Modify the JSON standard so that "JSON 2.0" allows comments.

> OTOH, if YAML produces net benefit for as few as, say, 200 people in
> real world, the effort to make it has been well worth it.

Not if 200,000 other people have to deal with it but don't receive the
benefit.

> http://myarch.com/why-xml-is-bad-for-humans
> http://www.ibm.com/developerworks/xml/library/x-sbxml.html

You might like this one too:

http://www.schnada.de/grapt/eriknaggum-xmlrant.html
>
> I also have to maintain a few applications that internally use XML as
> data format: while they are tolerable, they still leave smth to be
> desired, as those applications are really slow for larger datasets,

I thought we were talking about configuration files, not "larger datasets".

> There are demonstrable benefits to this too: I for one am happy that
> ReST is available for me and I don't have to learn a behemoth such as
> DocBook to write documentation.

DocBook is so far off my radar I'd have never thought of it. I just now
learned that it's not Windows-only. There is already POD, Pydoc,
Texinfo, a billion or so flavors of wiki markup, vanilla LaTeX, and most
straightforwardly of all, plain old ascii. ReST was another solution in
search of a problem.
From: Steve Howell on
On Mar 4, 12:52 am, Paul Rubin <no.em...(a)nospam.invalid> wrote:
> mk <mrk...(a)gmail.com> writes:
> > OK, but how? How would you make up e.g. for JSON's lack of comments?
>
> Modify the JSON standard so that "JSON 2.0" allows comments.

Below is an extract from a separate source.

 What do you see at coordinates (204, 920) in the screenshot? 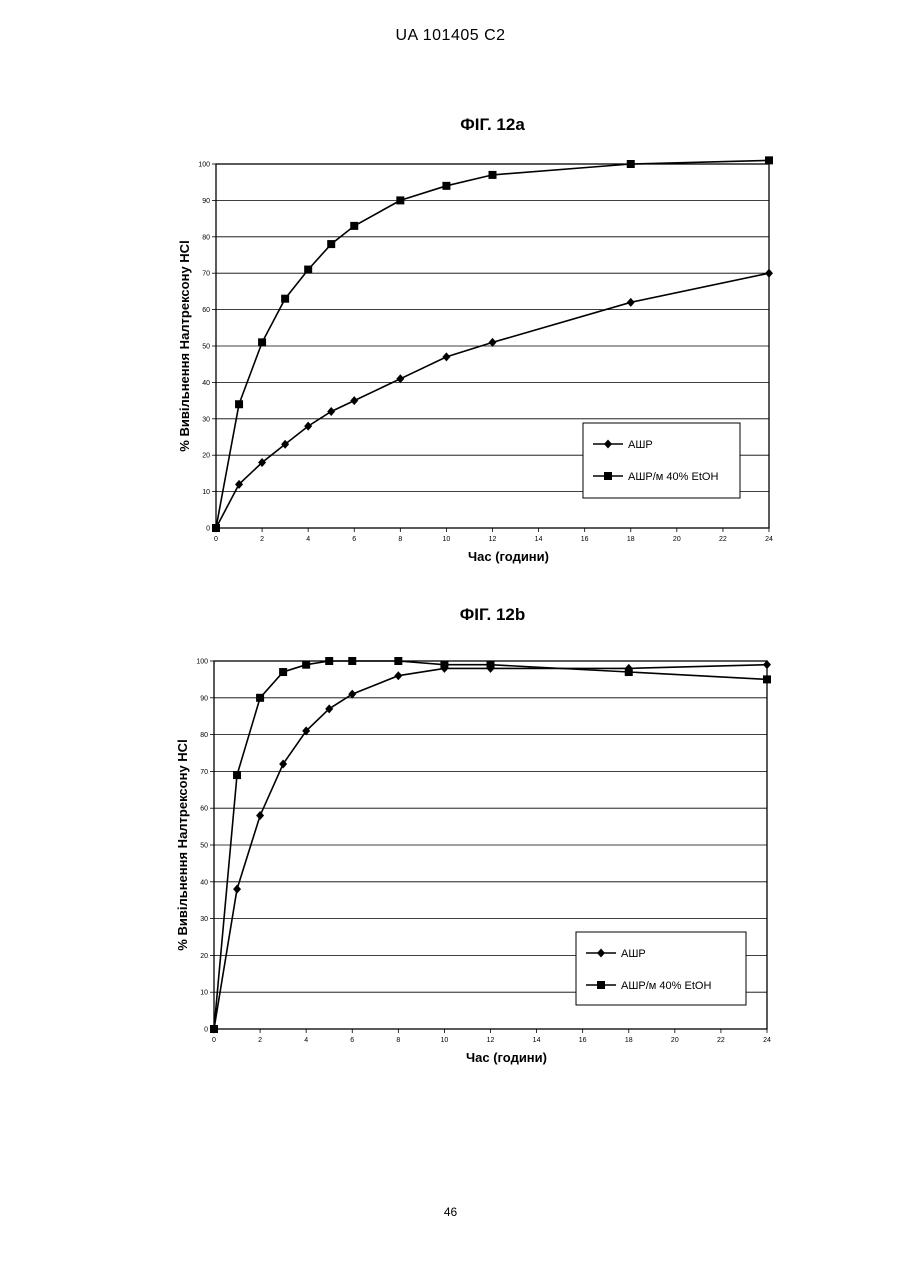
I see `y-tick-label: 30` at bounding box center [204, 920].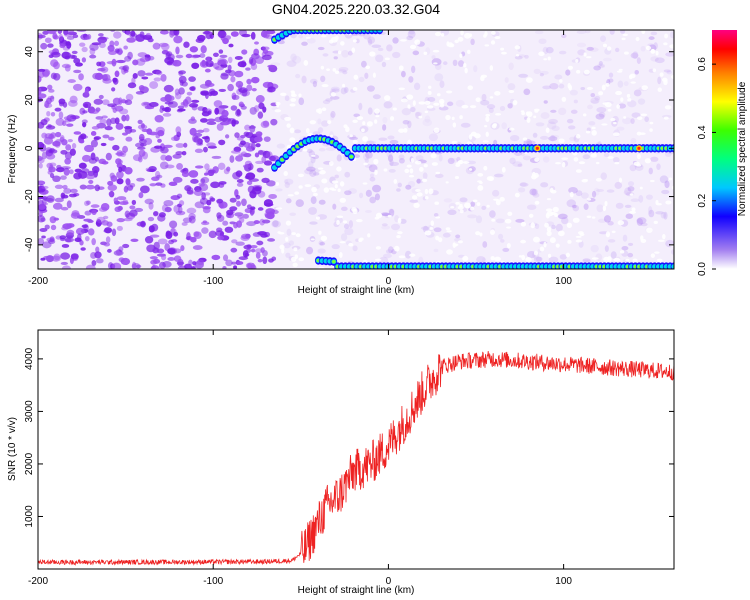  Describe the element at coordinates (30, 148) in the screenshot. I see `y-tick-label: 0` at that location.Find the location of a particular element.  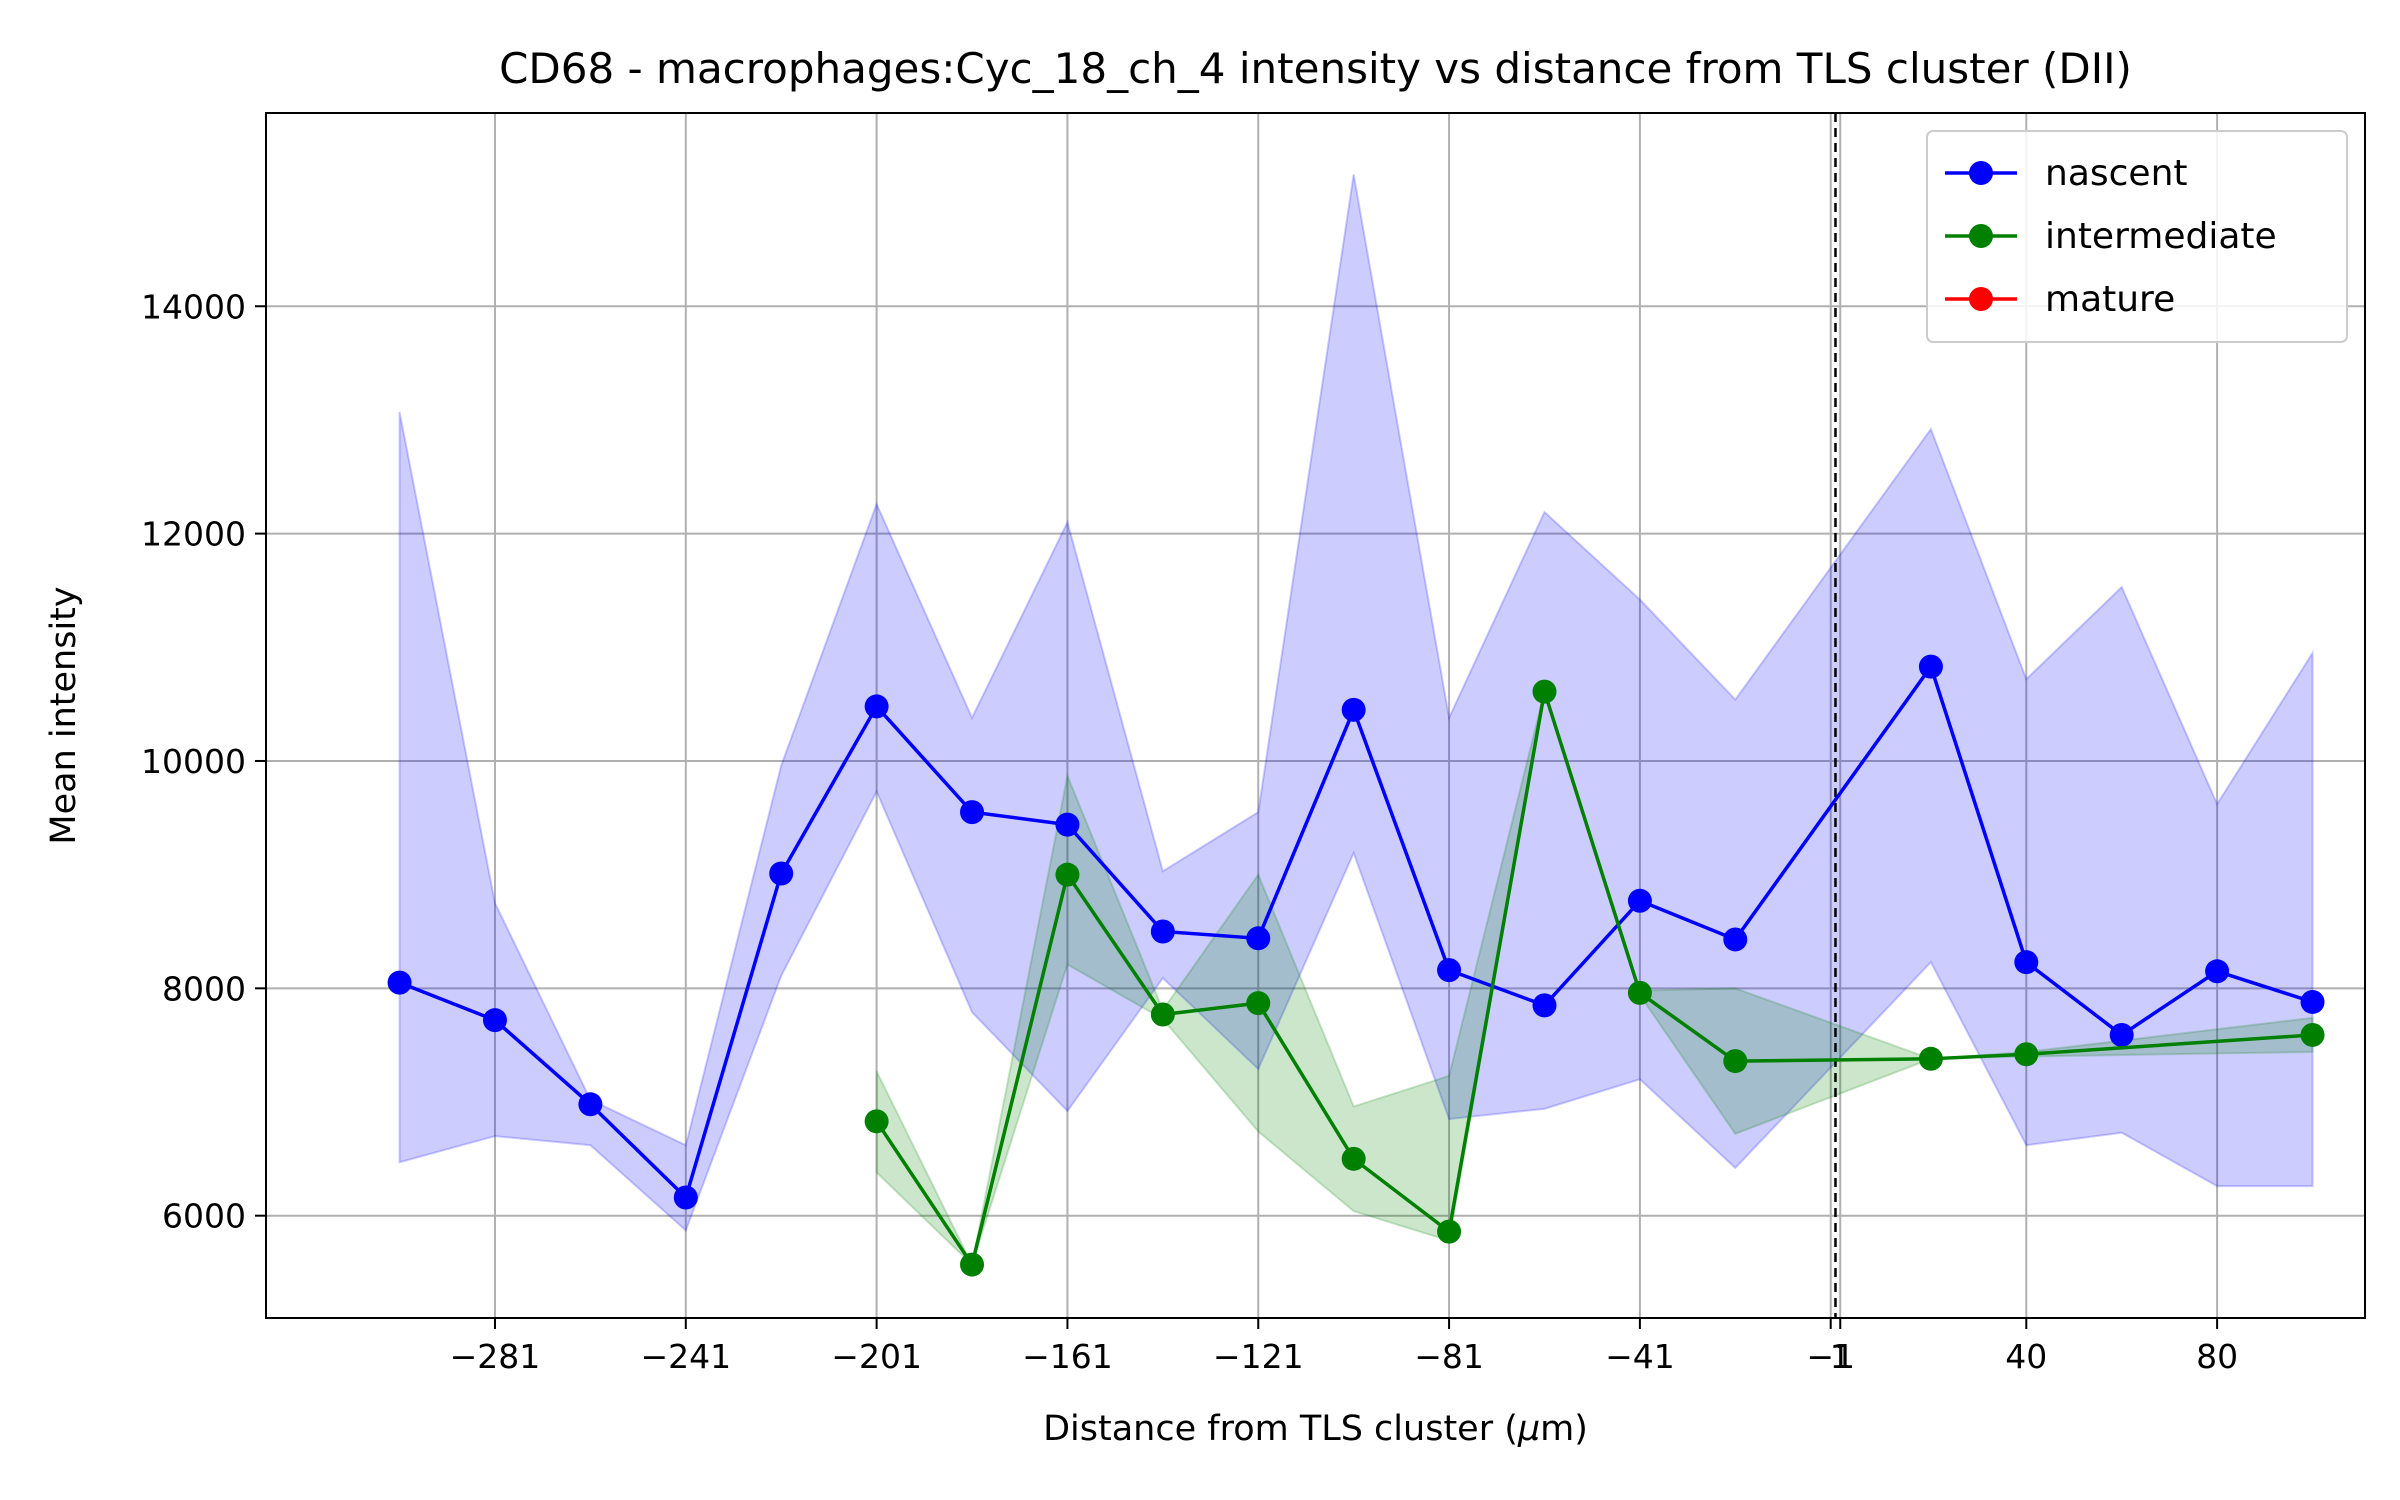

If you don't control the JSON standard, providing a compelling
alternative to JSON might be the best way to force JSON to accomodate
a wider audience. It might just be that the people behind JSON
deliberately avoid comments, because it's not in the scope of the
problem they are trying to solve. Hence another need for
alternatives.


> > OTOH, if YAML produces net benefit for as few as, say, 200 people in
> > real world, the effort to make it has been well worth it.
>
> Not if 200,000 other people have to deal with it but don't receive the
> benefit.
>

How many hundreds of thousands of people have had to deal with XML
without receiving its benefits? Do well-established standards get an
exemption from the rule that software is not allowed to annoy non-
willing users of it?





From: Gregory Ewing on
Paul Rubin wrote:
> ReST was another solution in search of a problem.

I think the basic idea behind ReST is quite good, i.e.
understanding as markup various typographical conventions
that make sense in plain text, such as underlined
headings, bullets, numbered paragraphs.

Unfortunately it went overboard with a slew of cryptic
codes for footnotes, hyperlinks, etc. that nobody would
naturally think to use in a plain text document.